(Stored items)
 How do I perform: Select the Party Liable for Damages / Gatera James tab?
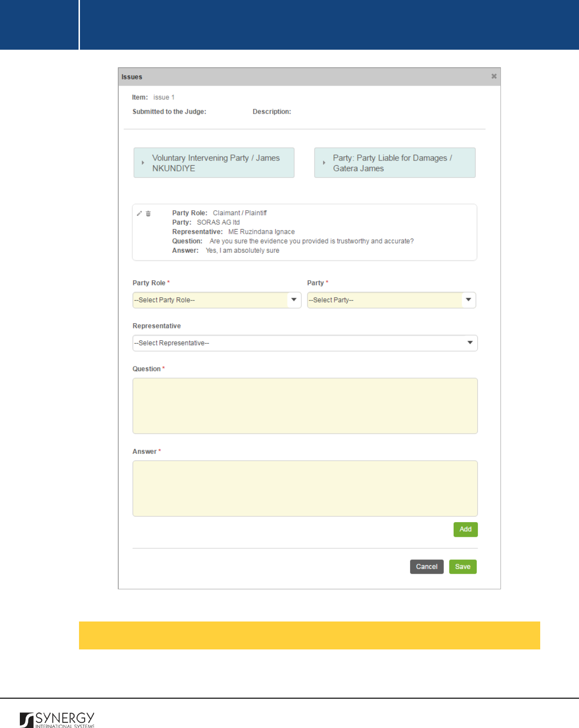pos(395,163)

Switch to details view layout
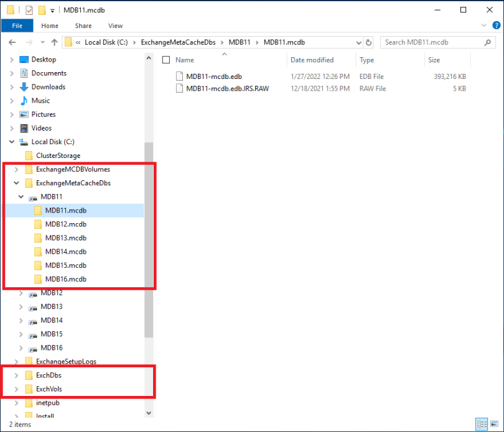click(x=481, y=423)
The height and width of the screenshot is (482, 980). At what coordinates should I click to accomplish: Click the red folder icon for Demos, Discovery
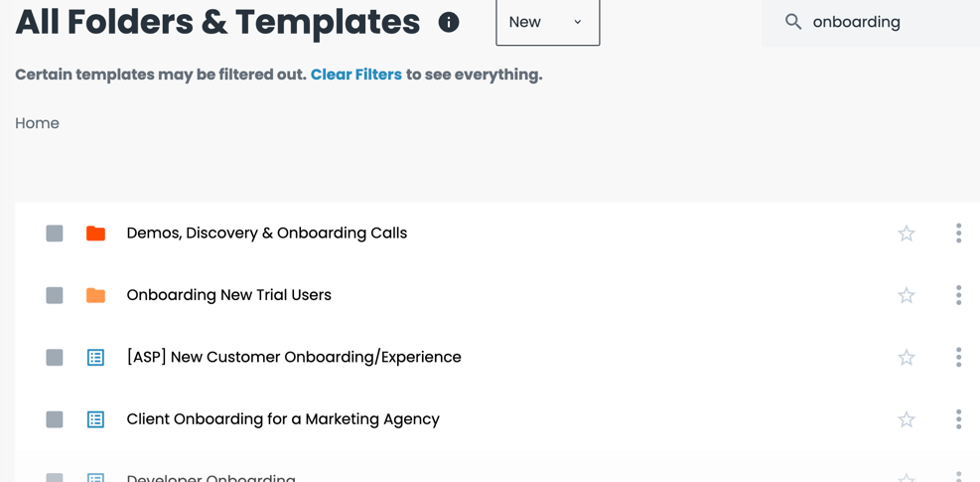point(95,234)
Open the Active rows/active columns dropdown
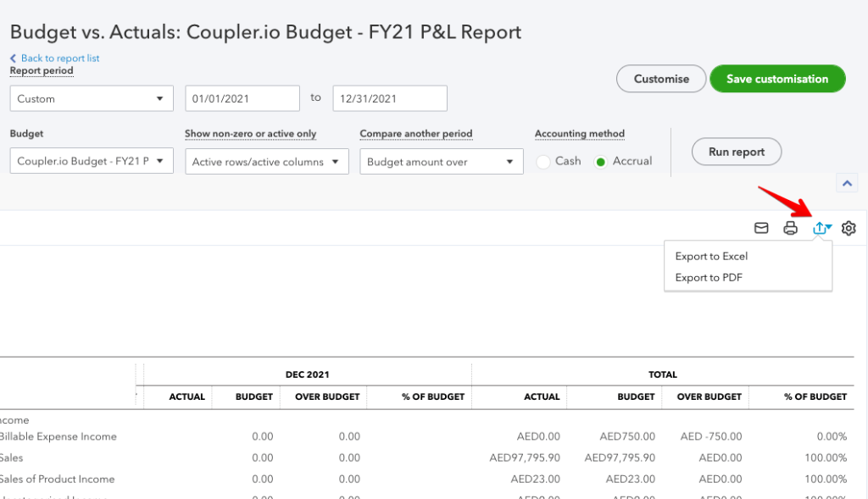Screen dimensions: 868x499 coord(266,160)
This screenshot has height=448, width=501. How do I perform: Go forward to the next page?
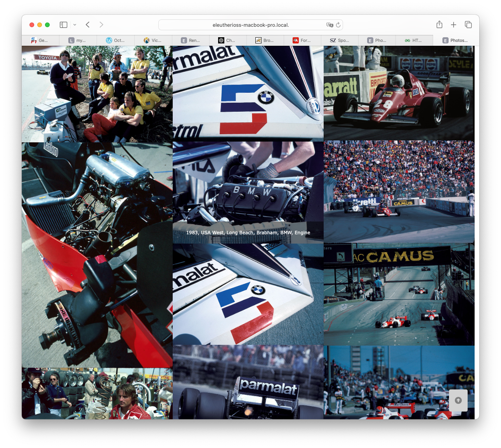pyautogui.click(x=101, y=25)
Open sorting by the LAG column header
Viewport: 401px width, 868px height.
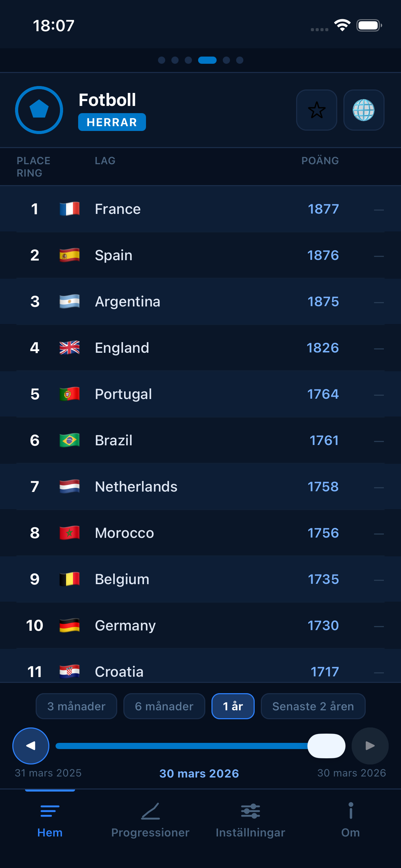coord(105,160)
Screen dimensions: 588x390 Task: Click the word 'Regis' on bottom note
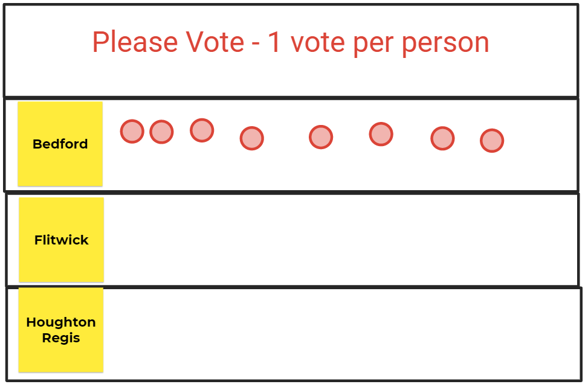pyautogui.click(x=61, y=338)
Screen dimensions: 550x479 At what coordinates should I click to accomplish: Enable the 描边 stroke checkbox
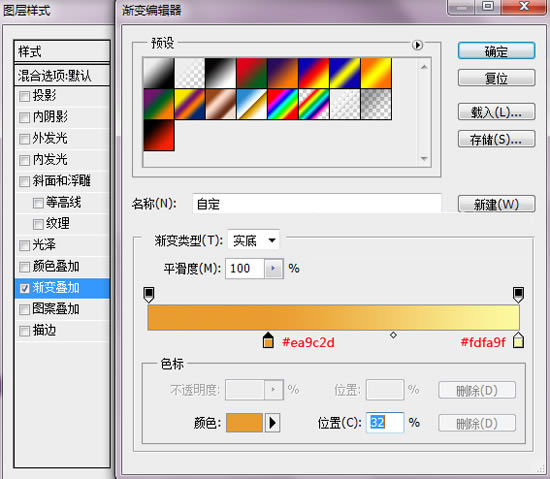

* **ASSIGNMENT**
From the first line to the last, copy the records above exactly and leave out the pictures.

* **ANSWER BOX**
 How do I perform: Select the Party Liable for Damages / Gatera James tab?
pos(395,163)

Switch to details view layout
click(x=481, y=423)
The height and width of the screenshot is (482, 980). At what coordinates should I click to accomplish: Click the red folder icon for Demos, Discovery
point(95,234)
Open the Active rows/active columns dropdown
Screen dimensions: 868x499 coord(266,160)
This screenshot has height=448, width=501. How do I perform: Go forward to the next page?
pyautogui.click(x=101, y=25)
Open sorting by the LAG column header
Viewport: 401px width, 868px height.
coord(105,160)
Screen dimensions: 588x390 Task: Click the word 'Regis' on bottom note
pyautogui.click(x=61, y=338)
Screen dimensions: 550x479 At what coordinates should I click to accomplish: Enable the 描边 stroke checkbox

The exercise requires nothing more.